Task -
Please recast the lines between the line holding "You are a computer-use agent." and the line holding "click(10, 57)", inclusive, as a Markdown table with the columns Row and Text, giving each line a row number and skipping blank lines. Leave the pictures out of the table.

----- Records for processing

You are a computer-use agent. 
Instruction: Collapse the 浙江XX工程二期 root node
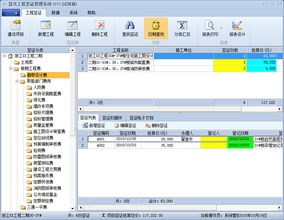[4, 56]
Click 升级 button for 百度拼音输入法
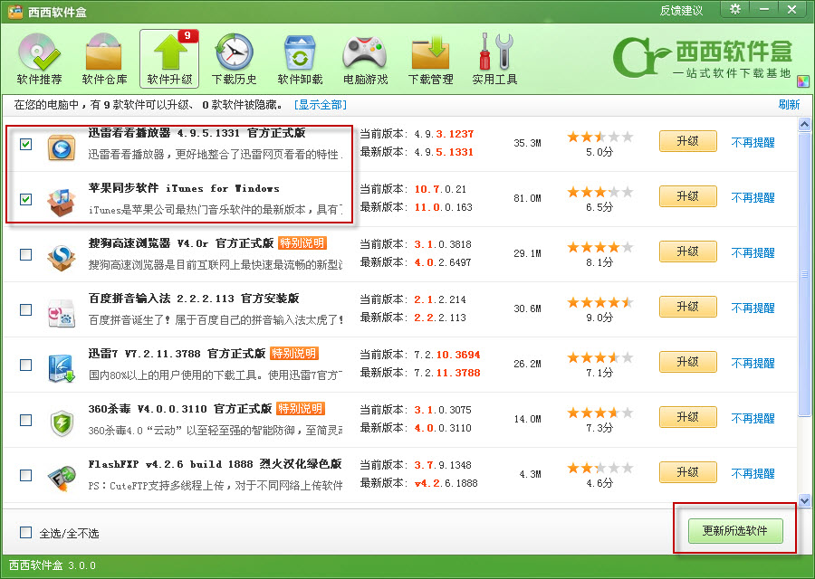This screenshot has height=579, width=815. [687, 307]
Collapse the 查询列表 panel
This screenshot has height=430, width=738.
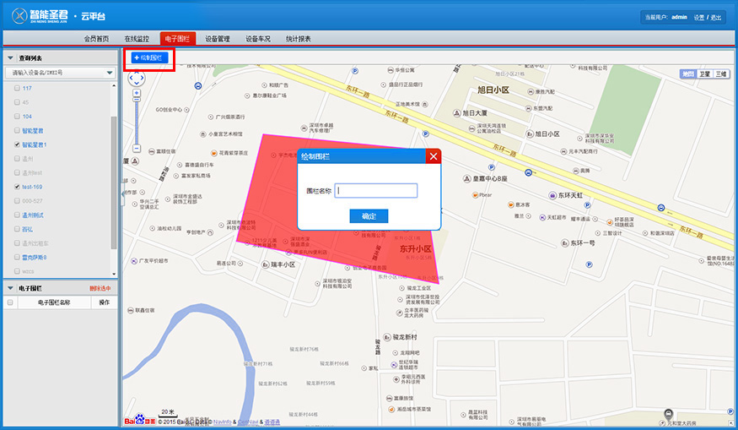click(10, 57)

----------
----- Records for processing

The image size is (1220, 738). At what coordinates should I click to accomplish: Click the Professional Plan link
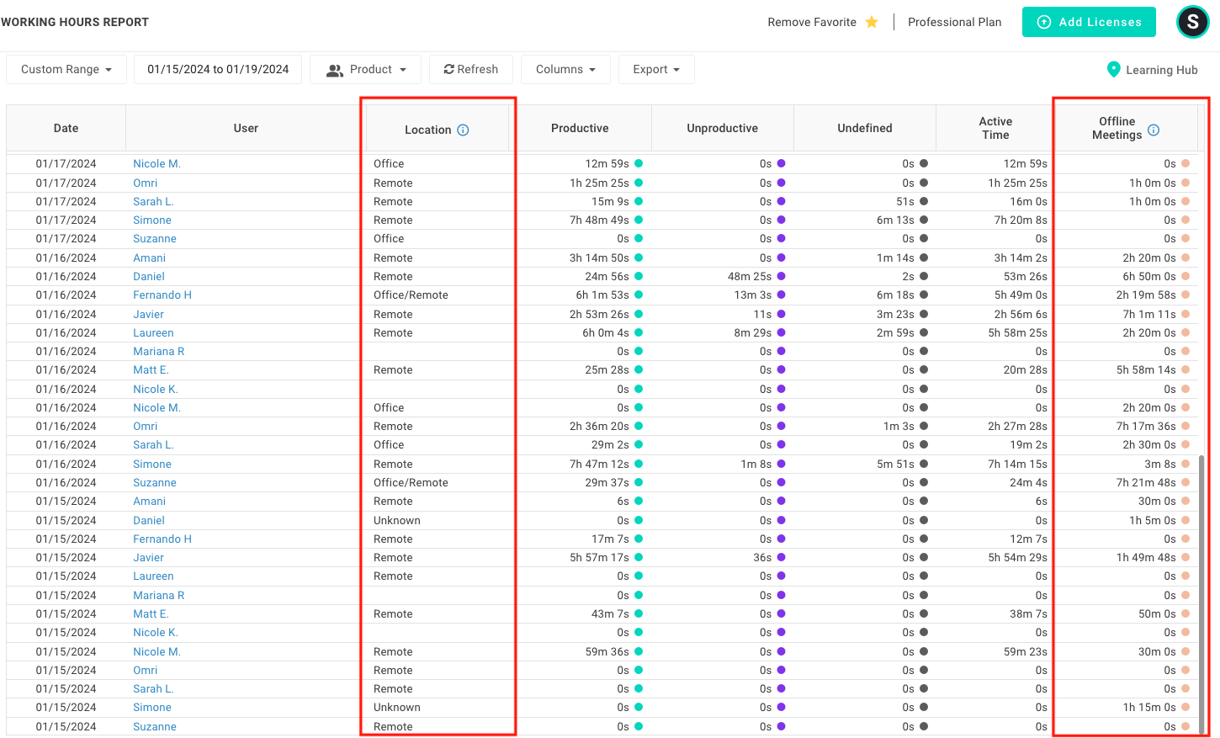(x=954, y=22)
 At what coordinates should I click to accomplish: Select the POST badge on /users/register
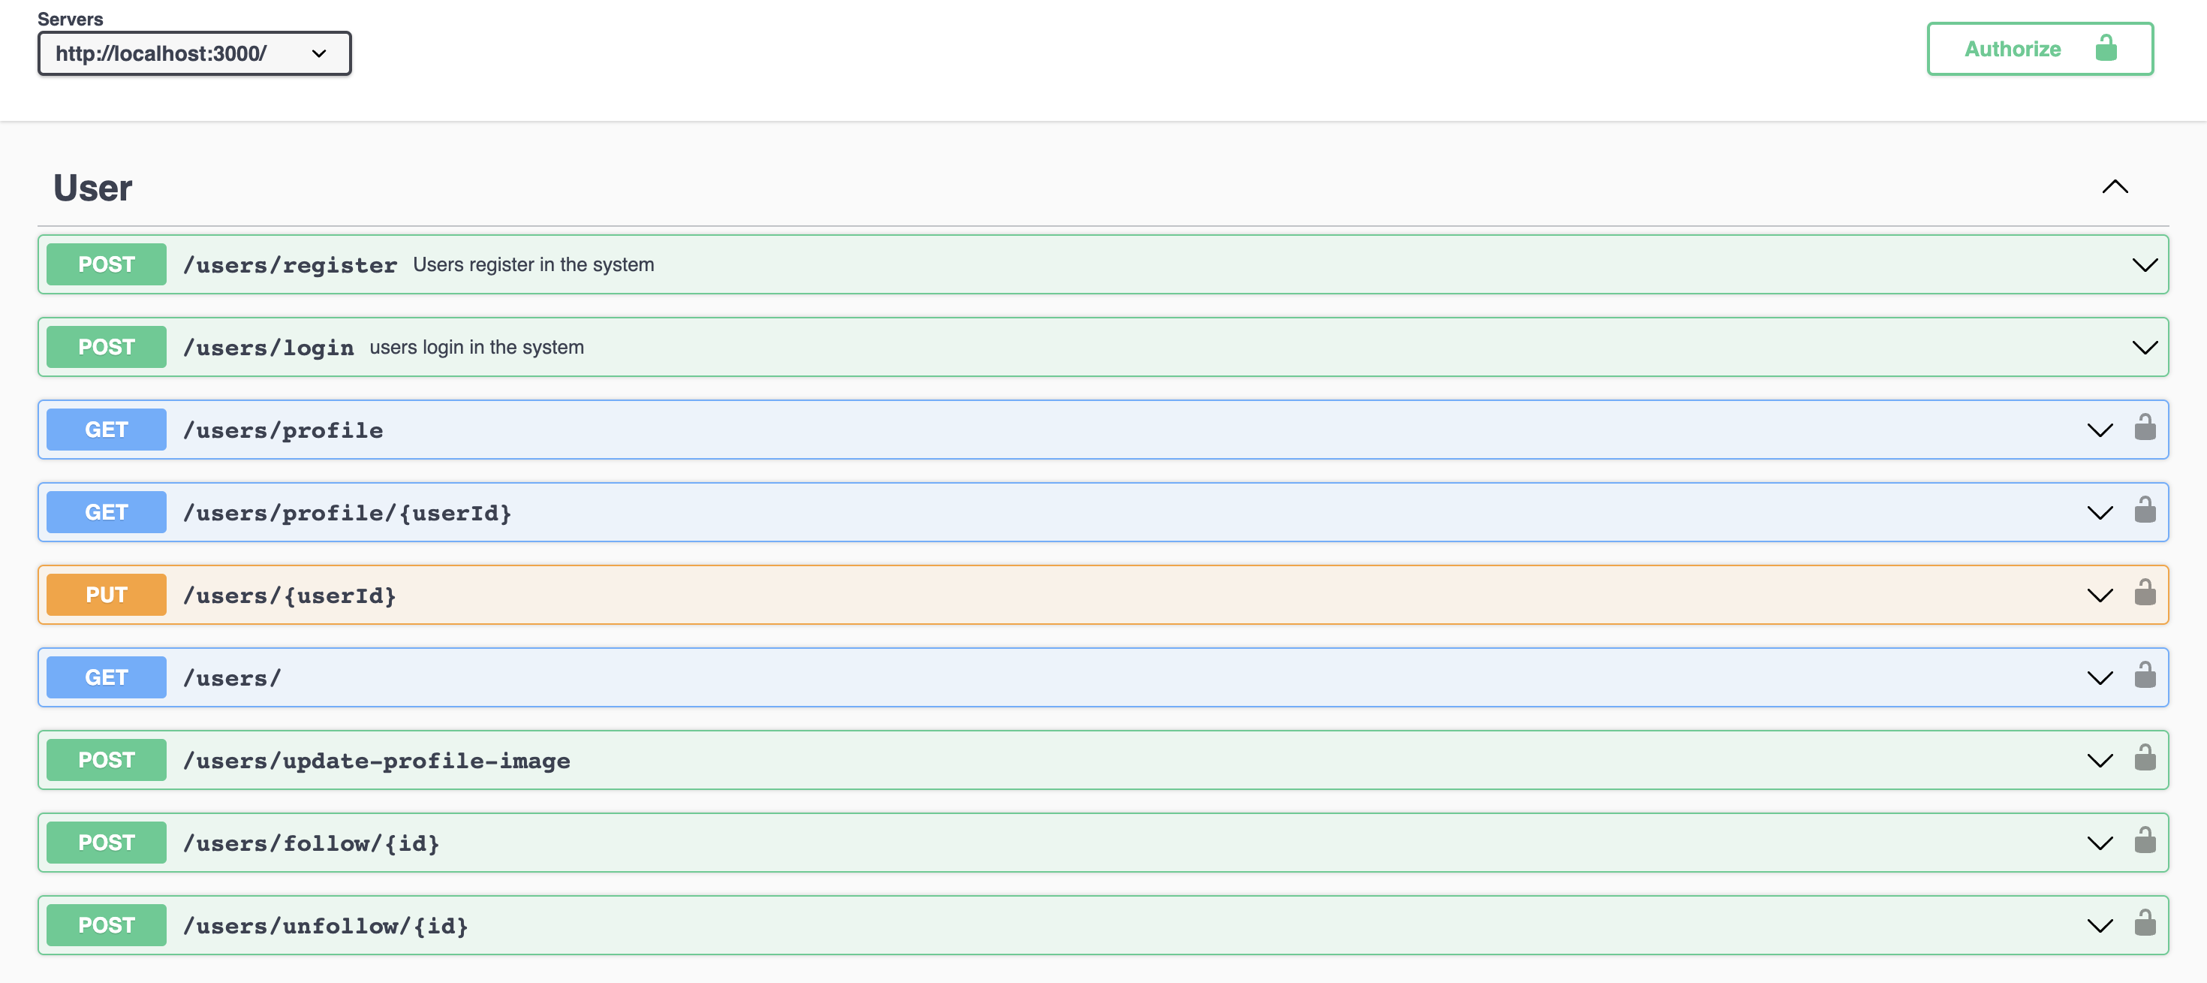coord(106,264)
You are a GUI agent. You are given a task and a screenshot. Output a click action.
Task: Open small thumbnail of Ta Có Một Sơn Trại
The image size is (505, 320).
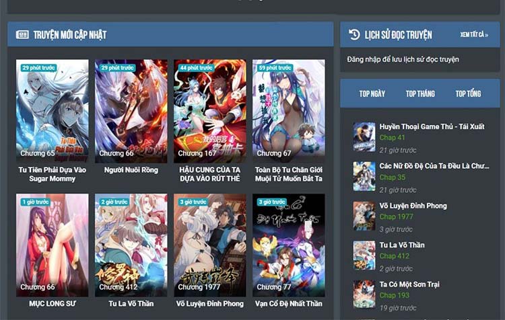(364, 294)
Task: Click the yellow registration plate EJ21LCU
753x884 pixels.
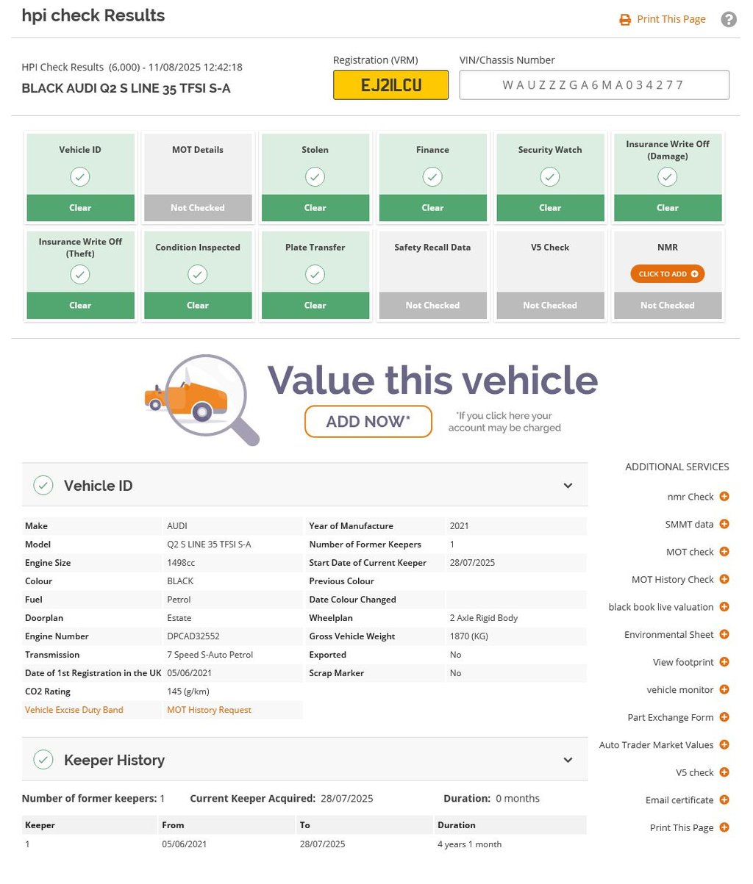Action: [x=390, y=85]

----------
----- Records for processing

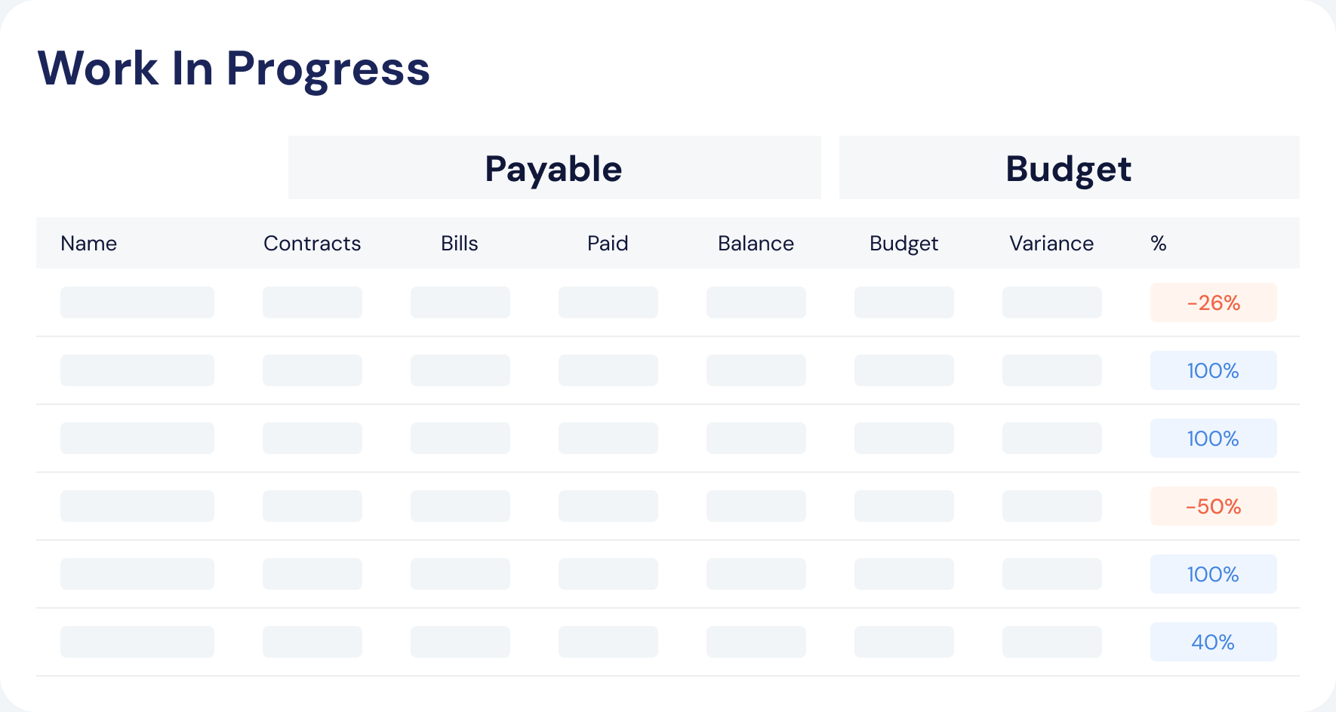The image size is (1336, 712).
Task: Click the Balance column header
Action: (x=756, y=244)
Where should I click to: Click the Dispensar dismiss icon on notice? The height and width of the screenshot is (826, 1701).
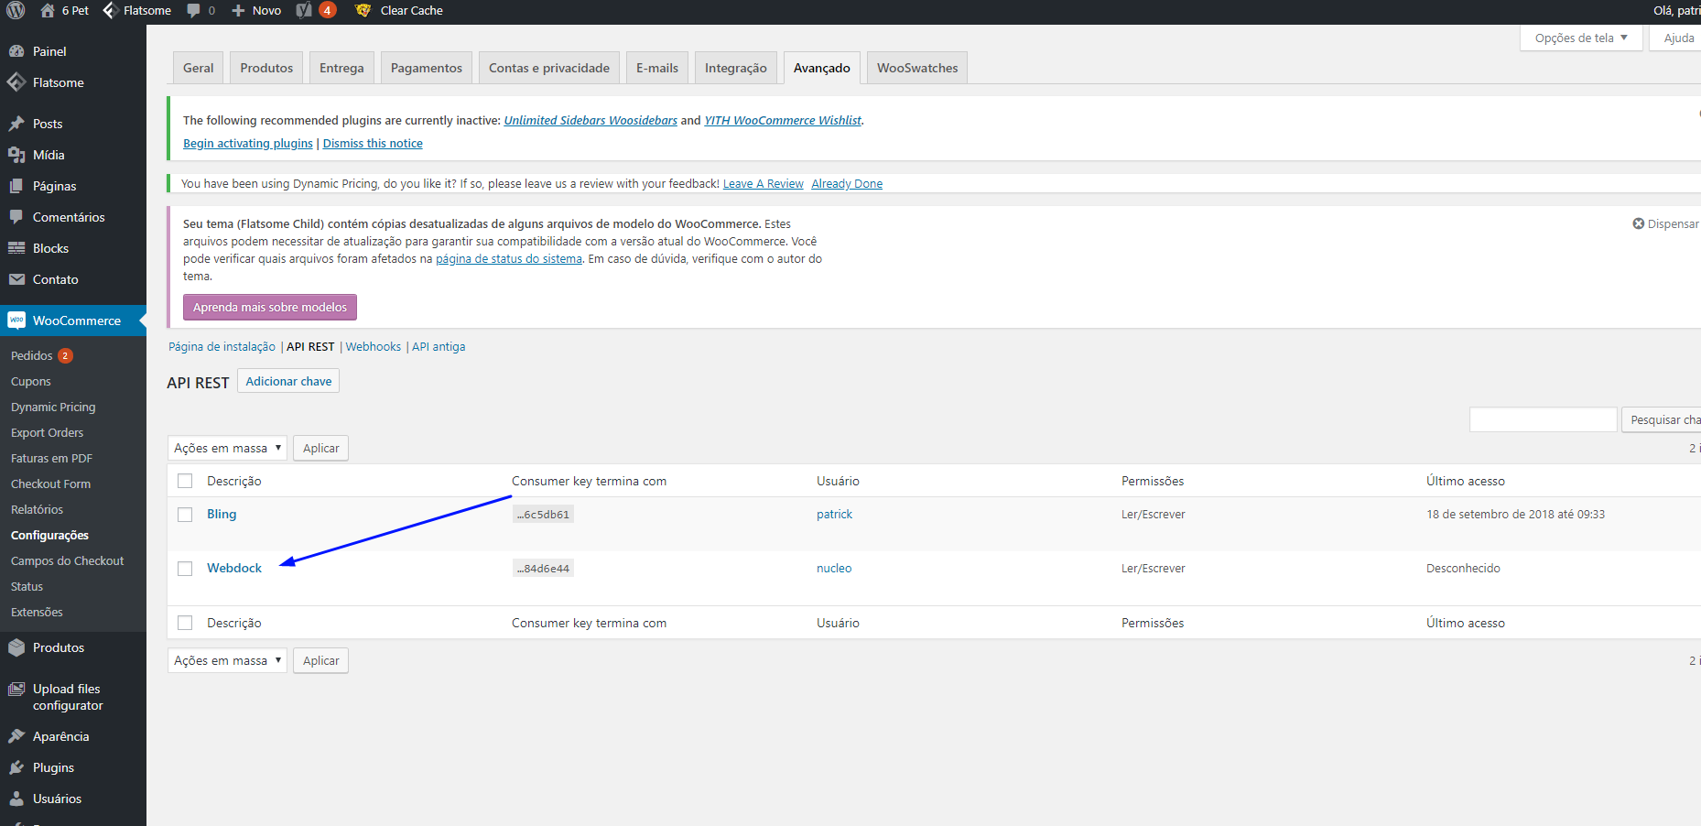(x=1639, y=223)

----------

Exercise result -
| Row | Text |
|---|---|
| 1 | You are a computer-use agent.  |
| 2 | Instruction: Collapse the 浙江XX工程二期 root node |
| 3 | [4, 56] |
| 4 | Click 升级 button for 百度拼音输入法 |
| 5 | This screenshot has height=579, width=815. [687, 307] |
| 6 | Collapse the 查询列表 panel |
| 7 | This screenshot has height=430, width=738. |
| 8 | click(10, 57) |